Work to complete »
1. Set down the stretch of the artifacts project article from "Jones, along with" through "moved for renovations.", word for word.
2. What does the artifacts project article say on each of these points?
(a) Which two buildings were the project's artifacts especially meant to be protected from?
(b) In what month did the project start?
(c) Which museum is located in Ely Hall?
3. Who are all the people named in the artifacts project article?

Document extract »

________________

According to Laboratory Technician Richard Jones, who is heavily involved with the project, it was conceived to protect and preserve educational artifacts, especially from Sanders and Olmstead. This was due to the renovations scheduled for this summer.

Since then, the project has been joined by dozens of other faculty, former faculty, staff members and students.

The project started in February of this year when two students, Michael Hughes ’14 and Emily Omrod ’16, were recruited as interns to create a website that will document the narratives that go along with the artifacts.

Omrod called it an amazing opportunity to learn more about and be involved with Vassar’s educational history.

“I get to read documents from the founding of Vassar. I love learning about these objects that are an important part of Vassar’s history. It’s fascinating to compare Vassar in the 1890s to now. So much has changed and yet, the passion of the students is still the same,” she said, emphasizing the continuity of the College’s history.

Jones, along with Administrative Assistant of the College Lois Horst have been involved in preserving and displaying many of the College’s historical items, including the Natural History Museum in Ely Hall. Jones wrote in an emailed statement, “[It was] natural that we get involved in the Vassar College Artifacts Project.”

Jones has been heavily involved in cataloging, assessing, cleaning and packing up collections from the attic of Sanders and Olmstead, which have accumulated more than 100 years of equipment that needs to be moved for renovations.

________________

Supplied data »
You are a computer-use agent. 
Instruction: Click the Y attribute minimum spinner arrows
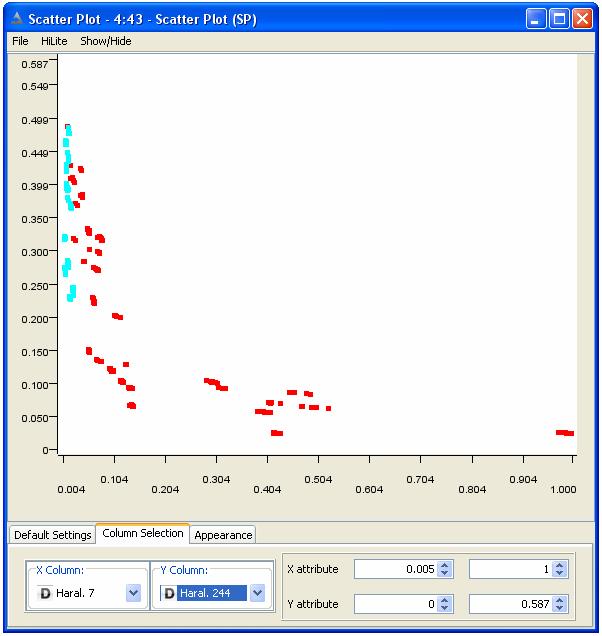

________________

Exercise answers »
1.
Jones, along with Administrative Assistant of the College Lois Horst have been involved in preserving and displaying many of the College’s historical items, including the Natural History Museum in Ely Hall. Jones wrote in an emailed statement, “[It was] natural that we get involved in the Vassar College Artifacts Project.”

Jones has been heavily involved in cataloging, assessing, cleaning and packing up collections from the attic of Sanders and Olmstead, which have accumulated more than 100 years of equipment that needs to be moved for renovations.

2.
(a) Sanders and Olmstead
(b) February
(c) The Natural History Museum

3.
Richard Jones
Michael Hughes
Emily Omrod
Lois Horst